▶ Description of the task:
Render the listing below as a JSON list of strings, one string per line, leaving out blank lines. Begin at the first line of the listing and stop after the line that contains "tap(641, 327)".

▶ Part of a data file:
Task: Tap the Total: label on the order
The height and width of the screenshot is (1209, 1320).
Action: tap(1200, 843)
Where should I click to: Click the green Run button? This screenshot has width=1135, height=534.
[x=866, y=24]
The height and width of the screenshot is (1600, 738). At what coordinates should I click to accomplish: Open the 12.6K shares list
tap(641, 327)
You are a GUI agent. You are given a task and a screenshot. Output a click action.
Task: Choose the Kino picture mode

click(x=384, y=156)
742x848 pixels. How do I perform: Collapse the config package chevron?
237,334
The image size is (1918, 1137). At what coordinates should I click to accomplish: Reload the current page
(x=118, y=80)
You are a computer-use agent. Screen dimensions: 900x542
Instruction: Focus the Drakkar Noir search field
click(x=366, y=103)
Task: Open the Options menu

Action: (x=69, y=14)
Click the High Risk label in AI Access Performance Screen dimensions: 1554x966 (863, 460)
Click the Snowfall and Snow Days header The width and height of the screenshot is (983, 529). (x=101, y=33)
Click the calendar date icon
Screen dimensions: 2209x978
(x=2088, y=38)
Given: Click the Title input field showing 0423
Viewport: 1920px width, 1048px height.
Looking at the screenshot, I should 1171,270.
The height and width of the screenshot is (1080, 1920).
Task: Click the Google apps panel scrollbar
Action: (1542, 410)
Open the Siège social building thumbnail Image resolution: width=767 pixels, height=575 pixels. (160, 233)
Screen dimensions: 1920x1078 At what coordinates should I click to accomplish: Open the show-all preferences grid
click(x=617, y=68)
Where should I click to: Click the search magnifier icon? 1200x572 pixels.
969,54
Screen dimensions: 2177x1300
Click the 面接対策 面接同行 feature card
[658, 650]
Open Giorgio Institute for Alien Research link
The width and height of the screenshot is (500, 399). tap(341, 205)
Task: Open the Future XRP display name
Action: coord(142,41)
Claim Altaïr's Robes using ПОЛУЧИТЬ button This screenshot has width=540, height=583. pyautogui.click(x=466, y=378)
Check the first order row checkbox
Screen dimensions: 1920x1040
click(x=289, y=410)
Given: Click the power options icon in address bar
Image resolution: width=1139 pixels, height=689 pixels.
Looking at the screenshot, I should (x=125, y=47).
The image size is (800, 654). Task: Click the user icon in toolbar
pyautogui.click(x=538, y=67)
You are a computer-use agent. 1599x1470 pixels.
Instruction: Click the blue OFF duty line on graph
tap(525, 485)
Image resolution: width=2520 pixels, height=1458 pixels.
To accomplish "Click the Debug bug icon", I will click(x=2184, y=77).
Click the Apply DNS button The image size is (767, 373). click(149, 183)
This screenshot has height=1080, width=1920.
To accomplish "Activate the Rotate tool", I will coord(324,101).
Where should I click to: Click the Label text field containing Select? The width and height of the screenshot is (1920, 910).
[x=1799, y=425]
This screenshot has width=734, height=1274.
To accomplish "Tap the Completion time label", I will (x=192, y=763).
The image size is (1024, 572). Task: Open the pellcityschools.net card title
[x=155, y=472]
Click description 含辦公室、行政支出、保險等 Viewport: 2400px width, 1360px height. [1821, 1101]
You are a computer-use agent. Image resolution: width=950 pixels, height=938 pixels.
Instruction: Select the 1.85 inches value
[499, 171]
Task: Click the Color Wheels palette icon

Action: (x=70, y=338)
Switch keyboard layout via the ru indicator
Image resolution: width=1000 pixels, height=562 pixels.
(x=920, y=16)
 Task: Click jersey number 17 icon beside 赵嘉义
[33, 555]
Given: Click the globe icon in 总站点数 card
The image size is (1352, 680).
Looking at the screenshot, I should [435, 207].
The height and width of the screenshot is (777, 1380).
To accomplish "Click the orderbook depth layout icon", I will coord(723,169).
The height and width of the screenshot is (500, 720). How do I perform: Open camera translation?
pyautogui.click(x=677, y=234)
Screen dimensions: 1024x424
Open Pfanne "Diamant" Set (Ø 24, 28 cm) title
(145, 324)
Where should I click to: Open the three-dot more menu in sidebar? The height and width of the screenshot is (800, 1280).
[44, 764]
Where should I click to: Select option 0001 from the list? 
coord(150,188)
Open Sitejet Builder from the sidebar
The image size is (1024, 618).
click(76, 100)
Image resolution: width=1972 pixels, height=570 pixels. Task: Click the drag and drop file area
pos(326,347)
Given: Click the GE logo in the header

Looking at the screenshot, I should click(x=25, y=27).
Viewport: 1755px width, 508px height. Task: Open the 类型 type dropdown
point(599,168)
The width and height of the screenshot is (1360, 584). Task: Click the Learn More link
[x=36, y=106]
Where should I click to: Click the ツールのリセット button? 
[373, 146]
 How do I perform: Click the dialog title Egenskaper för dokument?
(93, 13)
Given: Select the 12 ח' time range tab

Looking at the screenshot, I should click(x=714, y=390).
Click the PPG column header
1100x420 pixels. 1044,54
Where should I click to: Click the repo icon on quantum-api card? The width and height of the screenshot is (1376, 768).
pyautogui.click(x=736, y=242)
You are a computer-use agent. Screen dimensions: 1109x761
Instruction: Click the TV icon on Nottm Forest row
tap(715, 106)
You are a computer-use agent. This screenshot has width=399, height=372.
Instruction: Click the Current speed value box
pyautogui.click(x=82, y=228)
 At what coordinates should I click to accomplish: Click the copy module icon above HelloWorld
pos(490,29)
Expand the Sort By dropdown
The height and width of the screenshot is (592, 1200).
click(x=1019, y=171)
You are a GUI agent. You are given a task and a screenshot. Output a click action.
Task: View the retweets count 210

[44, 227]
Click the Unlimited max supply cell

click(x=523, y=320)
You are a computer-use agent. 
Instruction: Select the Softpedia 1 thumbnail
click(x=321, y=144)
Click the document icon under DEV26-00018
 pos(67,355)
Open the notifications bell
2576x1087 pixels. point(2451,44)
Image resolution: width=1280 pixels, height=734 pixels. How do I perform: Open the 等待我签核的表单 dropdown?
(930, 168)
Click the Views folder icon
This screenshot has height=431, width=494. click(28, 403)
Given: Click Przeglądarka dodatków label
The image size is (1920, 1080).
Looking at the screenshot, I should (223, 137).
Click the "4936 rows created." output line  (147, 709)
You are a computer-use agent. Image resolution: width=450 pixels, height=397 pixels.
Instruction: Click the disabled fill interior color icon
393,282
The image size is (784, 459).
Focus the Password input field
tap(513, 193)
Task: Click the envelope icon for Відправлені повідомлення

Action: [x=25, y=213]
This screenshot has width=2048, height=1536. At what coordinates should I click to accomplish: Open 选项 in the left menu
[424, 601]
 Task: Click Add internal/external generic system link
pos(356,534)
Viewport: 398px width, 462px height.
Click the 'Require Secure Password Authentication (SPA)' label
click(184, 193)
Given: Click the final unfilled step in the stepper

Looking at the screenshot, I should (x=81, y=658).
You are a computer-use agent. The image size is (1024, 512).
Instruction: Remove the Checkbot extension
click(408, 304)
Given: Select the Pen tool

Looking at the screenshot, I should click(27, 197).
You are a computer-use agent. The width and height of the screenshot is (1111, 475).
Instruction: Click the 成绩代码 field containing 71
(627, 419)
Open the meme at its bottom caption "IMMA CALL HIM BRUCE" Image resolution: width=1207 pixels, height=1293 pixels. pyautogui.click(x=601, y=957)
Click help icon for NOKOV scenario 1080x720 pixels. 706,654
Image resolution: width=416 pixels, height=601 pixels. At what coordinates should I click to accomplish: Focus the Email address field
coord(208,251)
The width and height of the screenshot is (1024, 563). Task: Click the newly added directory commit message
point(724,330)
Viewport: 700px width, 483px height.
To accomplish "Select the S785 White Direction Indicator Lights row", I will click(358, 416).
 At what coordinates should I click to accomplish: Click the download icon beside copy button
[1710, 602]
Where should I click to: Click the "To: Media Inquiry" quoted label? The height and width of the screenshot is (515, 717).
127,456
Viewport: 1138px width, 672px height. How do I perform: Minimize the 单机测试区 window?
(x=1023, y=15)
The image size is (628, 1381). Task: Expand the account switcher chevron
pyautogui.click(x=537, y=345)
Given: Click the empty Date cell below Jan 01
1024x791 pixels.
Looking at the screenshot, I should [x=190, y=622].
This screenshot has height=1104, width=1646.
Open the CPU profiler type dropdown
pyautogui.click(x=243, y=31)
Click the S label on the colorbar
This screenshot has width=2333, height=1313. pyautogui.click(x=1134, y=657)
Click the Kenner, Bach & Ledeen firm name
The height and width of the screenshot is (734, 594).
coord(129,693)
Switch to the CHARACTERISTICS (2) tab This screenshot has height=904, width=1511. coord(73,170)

▶ Exercise response:
[
  "Task: Tap the Total: label on the order",
  "The height and width of the screenshot is (1209, 1320).",
  "Action: tap(1200, 843)",
  "Where should I click to: Click the green Run button? This screenshot has width=1135, height=534.",
  "[x=866, y=24]",
  "The height and width of the screenshot is (1600, 738). At what coordinates should I click to accomplish: Open the 12.6K shares list",
  "tap(641, 327)"
]